### Série d'exercices
1: Modifiez le passage du texte sur l'accord de « spécial » qui va de « La phrase qui » jusqu'à « club de vacances). » inclus, en remplaçant « safaris-photos » par « circuits-photos ».
2: Poursuivez le texte sur l'accord de « spécial » à partir de sa dernière phrase.

### Extrait de page
::::::::

Je suis confrontée au même problème – et ce n'est pas la 1re fois – concernant l'emploi de "spécial" dans ce genre de contexte. Si on accorde, cela "sonne bizarre" et l'on se dit tout de suite qu'il ne faut pas accorder. Du coup on n'accorde pas, et en relisant, on ne peut s'empêcher de penser que c'est peut-être fautif, et qu'il vaut mieux changer la formulation. Mais quand on tient vraiment à garder la formulation avec "spécial", impossible de trouver une caution (une étude grammaticale) pour être sûr que c'est correct. Il n'y a vraiment aucune étude linguistique à ce sujet à votre connaissance ?
La phrase qui me pose problème est la suivante :
Venez vous émerveiller dans un de nos safaris-photos spécial "espèces disparues" !
La première version était : dans un de nos safaris-photos spéciaux "espèces disparues", mais "spéciaux", incongru dans ce contexte, a été corrigé en "spécial".
"Spécial" est-il pour autant correct ? Remplacer par "un de nos safaris-photos consacrés aux espèces disparues" induit un changement de ton qui ne convient pas dans le contexte (celui d'une accroche publicitaire pour un club de vacances).
J'en viens à penser qu'il faut changer malgré tout, car "spécial" est contestable, mais j'aimerais bien savoir s'il y a quelque part des études auxquelles il serait possible de se référer à ce propos.
La seule chose que j'aie trouvée, c'est cette mention dans le TLFI, article "Spécial", I. C. :
_En partic._[Pour introduire une rubrique ou une publication exceptionnelle]_Album spécial consommation_._La semaine dernière a commencé dans les idées-_Elle_ un « Spécial régimes-retour-de-vacances ». Quatre de nos amies, quatre rondes, vous racontent au jour le jour le régime qu'elles ont choisi pour perdre les kilos de l'été_ (_Elle_, 27 sept. 1976, p. 128).=
SPÉCIAL : Définition de SPÉCIAL
Mais dans ce cas c'est un substantif (un spécial régimes), pas un adjectif qui devrait s'accorder avec le nom auquel il se rapporte (dans mon exemple "safaris", mais "des safaris spéciaux" ne convient définitivement pas)…
[…]
Si vous avez un avis sur le sujet, cela m'intéresse !

Merci beaucoup !

::::::::

### Liste des enregistrements
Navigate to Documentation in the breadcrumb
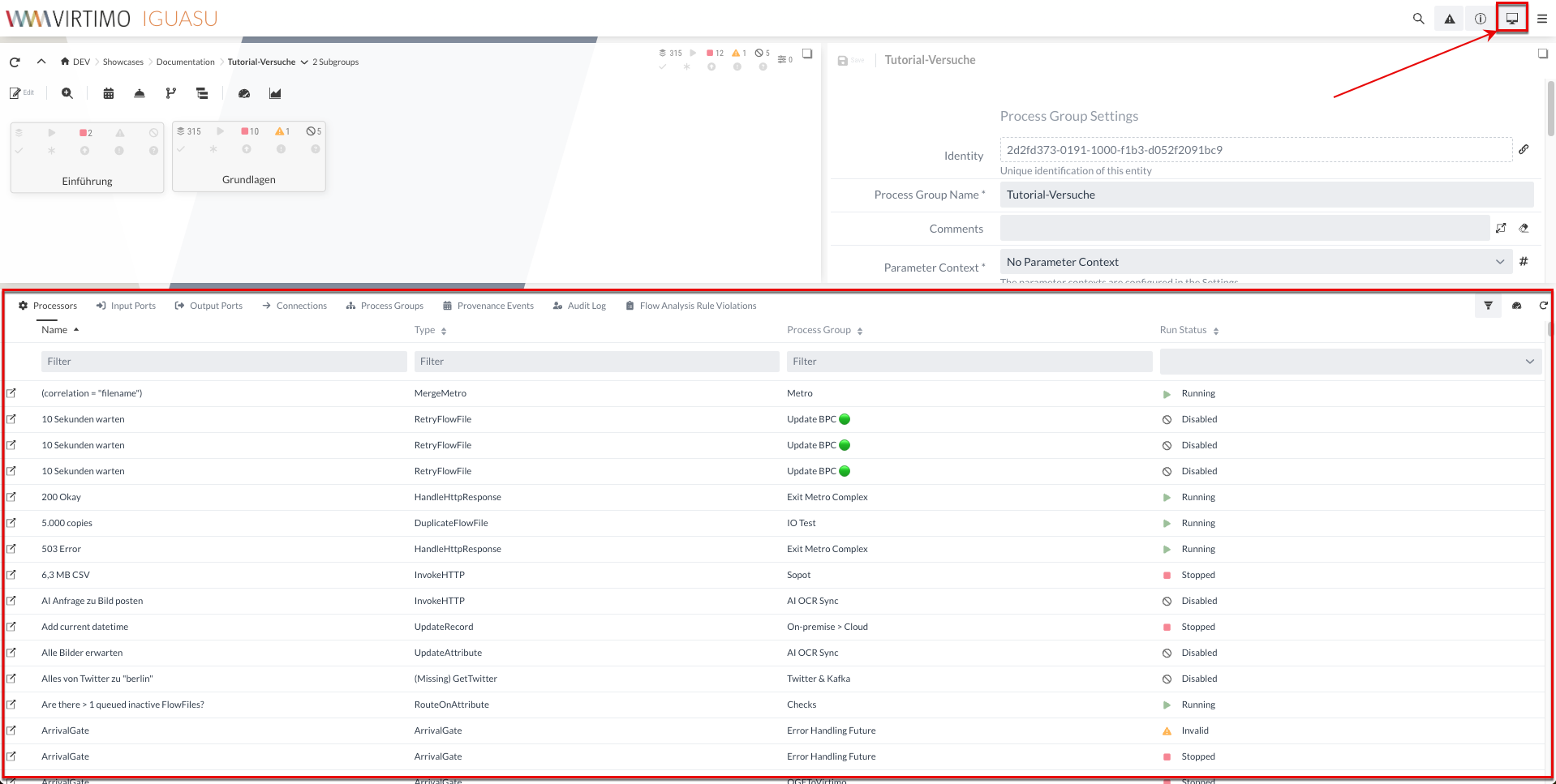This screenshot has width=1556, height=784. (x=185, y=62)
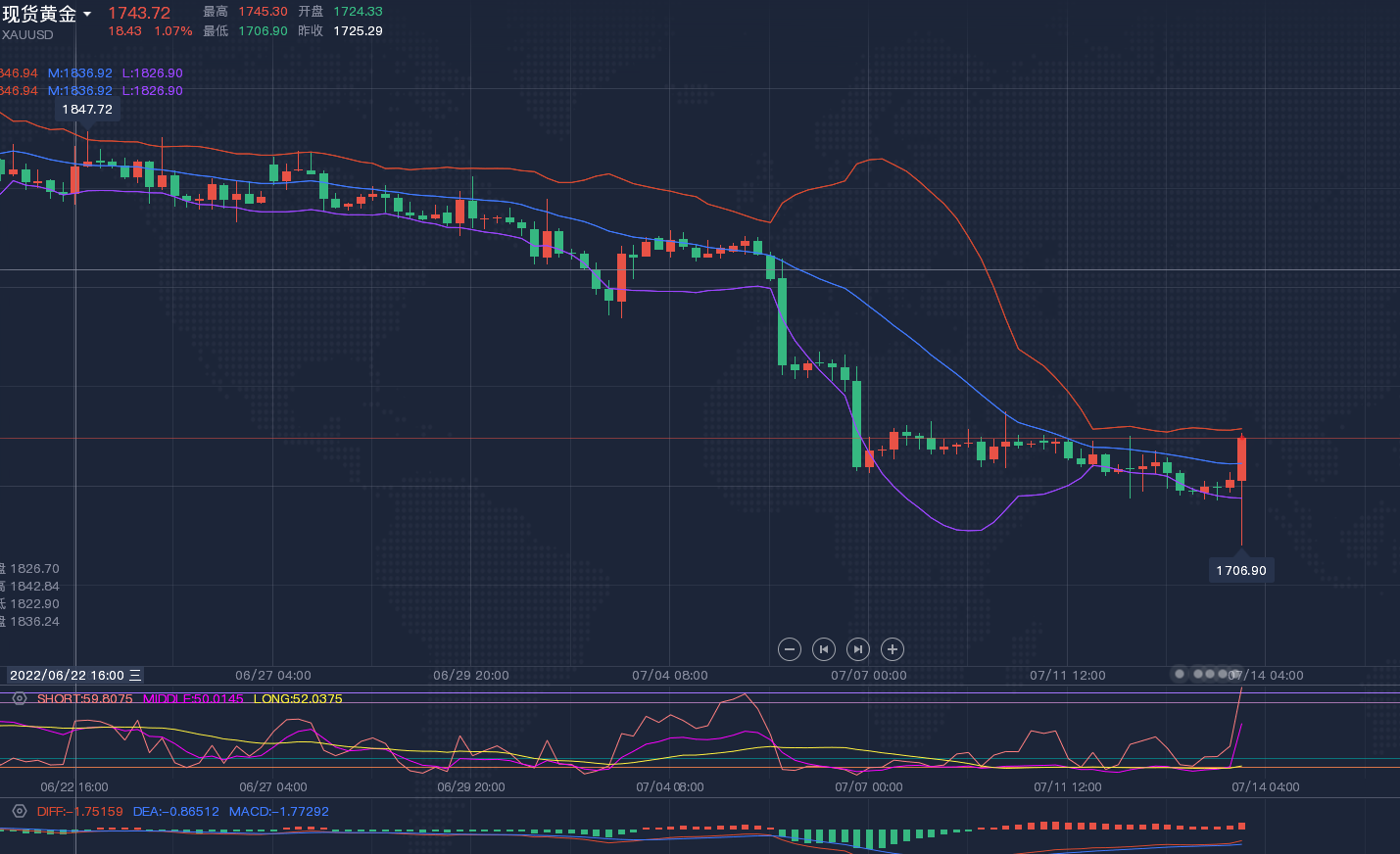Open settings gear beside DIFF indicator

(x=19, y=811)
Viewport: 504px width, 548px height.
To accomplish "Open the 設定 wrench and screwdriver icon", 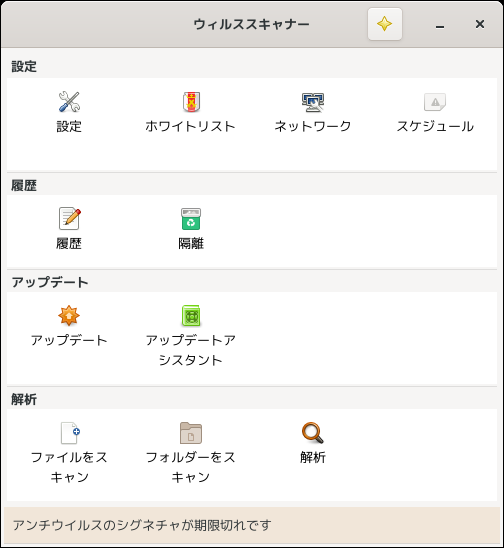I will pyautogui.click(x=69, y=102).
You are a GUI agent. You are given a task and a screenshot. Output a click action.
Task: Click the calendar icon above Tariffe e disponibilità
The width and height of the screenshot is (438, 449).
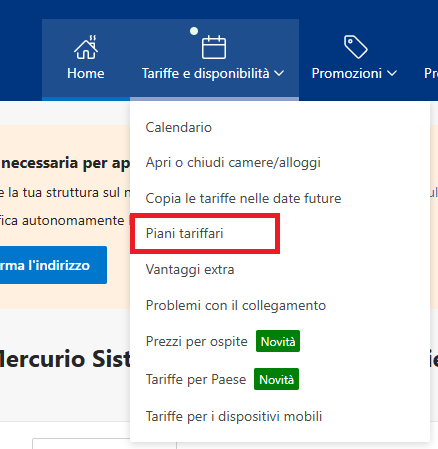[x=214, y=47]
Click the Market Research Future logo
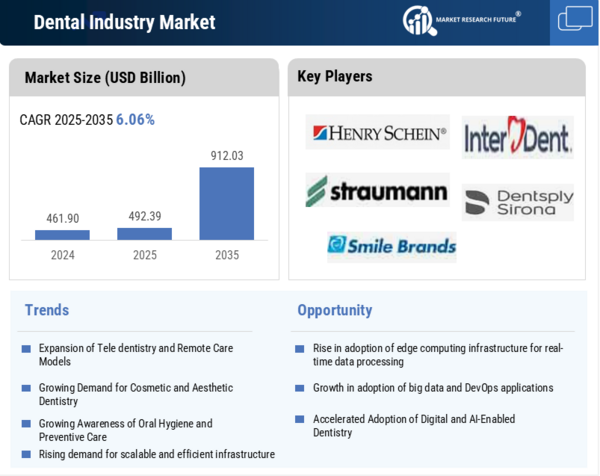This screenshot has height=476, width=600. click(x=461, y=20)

::::::::

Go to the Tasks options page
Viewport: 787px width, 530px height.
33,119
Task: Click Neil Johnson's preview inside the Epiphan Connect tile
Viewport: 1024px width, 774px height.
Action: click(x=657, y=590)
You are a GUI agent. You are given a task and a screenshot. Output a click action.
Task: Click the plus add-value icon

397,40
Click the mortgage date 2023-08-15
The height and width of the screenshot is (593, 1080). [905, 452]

::::::::

### Réponses aux consignes
1:
La phrase qui me pose problème est la suivante :
Venez vous émerveiller dans un de nos circuits-photos spécial "espèces disparues" !
La première version était : dans un de nos circuits-photos spéciaux "espèces disparues", mais "spéciaux", incongru dans ce contexte, a été corrigé en "spécial".
"Spécial" est-il pour autant correct ? Remplacer par "un de nos circuits-photos consacrés aux espèces disparues" induit un changement de ton qui ne convient pas dans le contexte (celui d'une accroche publicitaire pour un club de vacances).

2:
----------



## Maître Capello

Bonjour,

Il y a de toute évidence plusieurs safaris-photos spéciaux, mais combien y a-t-il de safaris-photos consacrés aux espèces disparues ? S'il n'y en a qu'*un seul*, l'adjectif _spécial_ qualifie non pas _nos safaris-photos_, mais _*un de* nos safaris-photos_. L'adjectif se met donc logiquement au singulier : _un de nos safaris-photos spécial « espèces disparues »_. S'il y a plusieurs safaris-photos sur le thème des espèces disparues, il faudrait dire : _un de nos safaris-photos spéciaux « espèces disparues »_.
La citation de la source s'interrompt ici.